>> begin Extracted entries

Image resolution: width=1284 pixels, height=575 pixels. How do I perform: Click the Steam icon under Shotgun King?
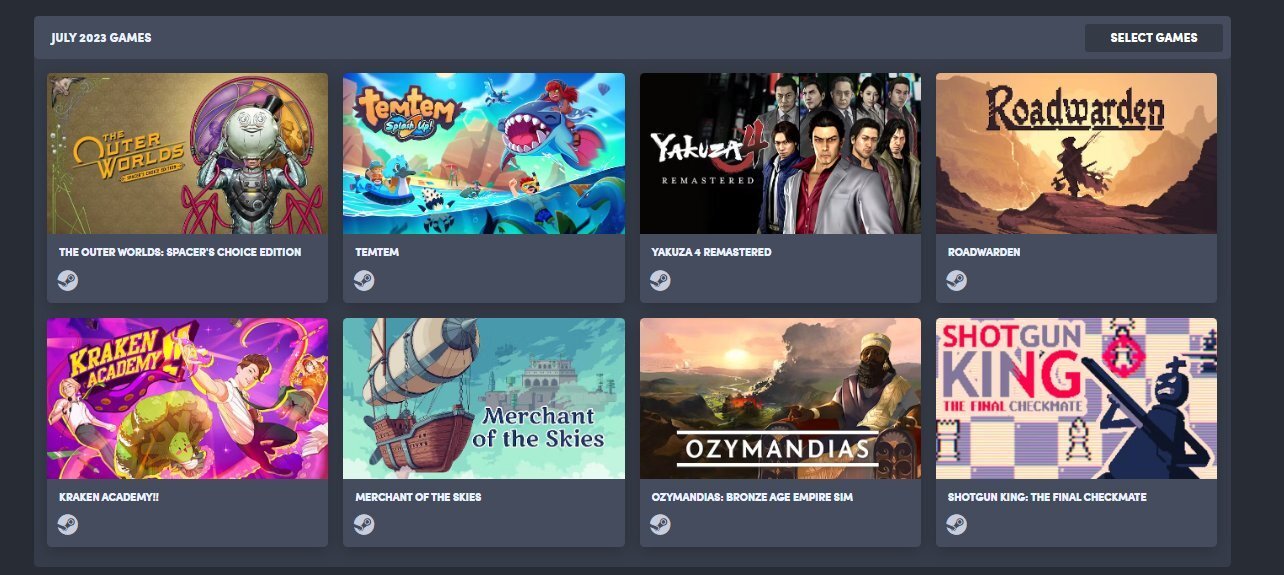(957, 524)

>> end Extracted entries
>> begin Extracted entries

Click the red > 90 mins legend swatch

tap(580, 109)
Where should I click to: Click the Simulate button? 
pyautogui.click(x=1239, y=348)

>> end Extracted entries
>> begin Extracted entries

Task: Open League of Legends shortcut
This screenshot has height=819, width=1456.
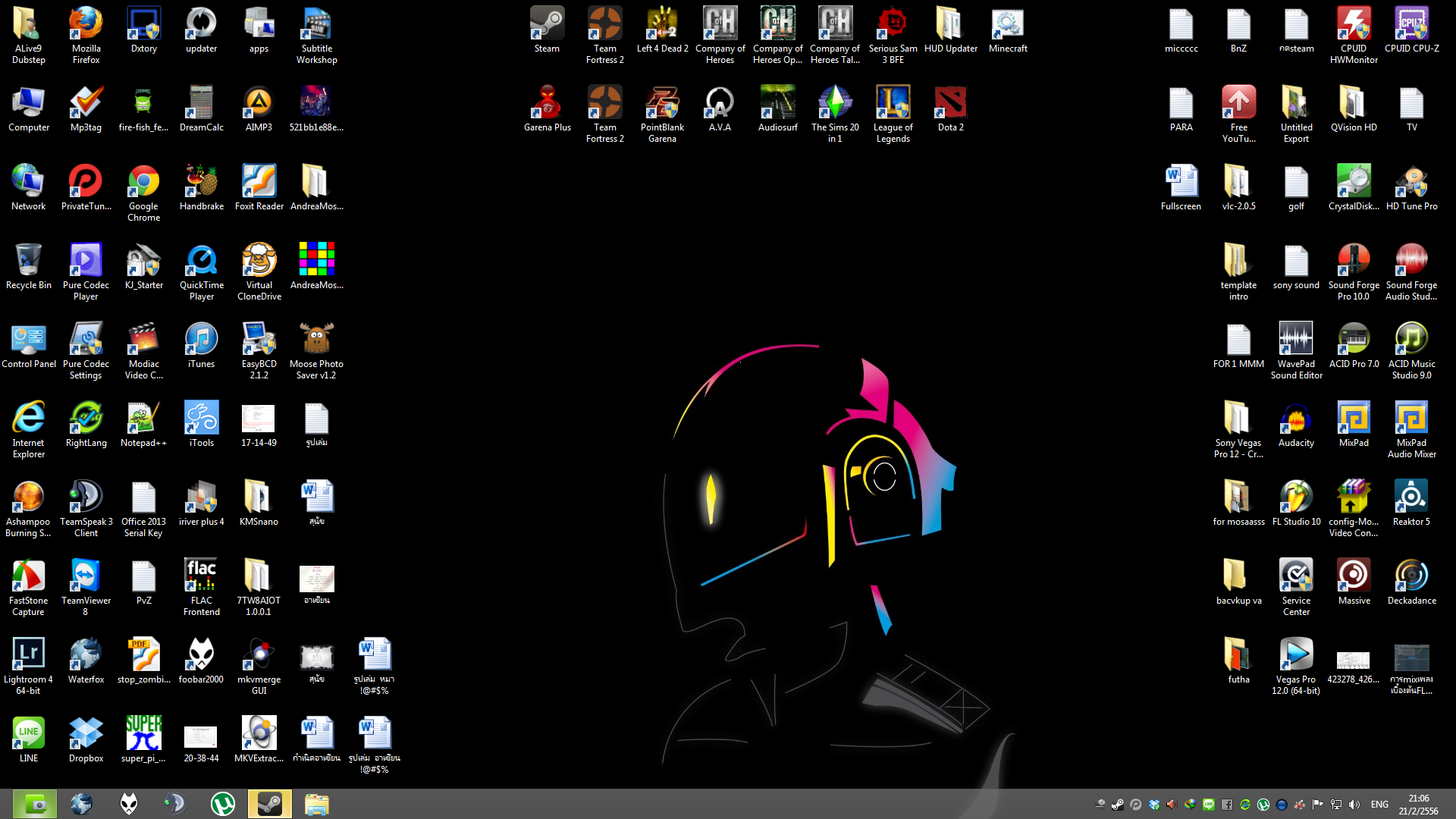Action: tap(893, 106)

>> end Extracted entries

Copy the items from the line with "Where should I" up to and including the line with "pyautogui.click(x=1239, y=348)", substituting "Run" for "Simulate" and leaving everything else unchanged.

Where should I click to: Click the Run button? 
pyautogui.click(x=1239, y=348)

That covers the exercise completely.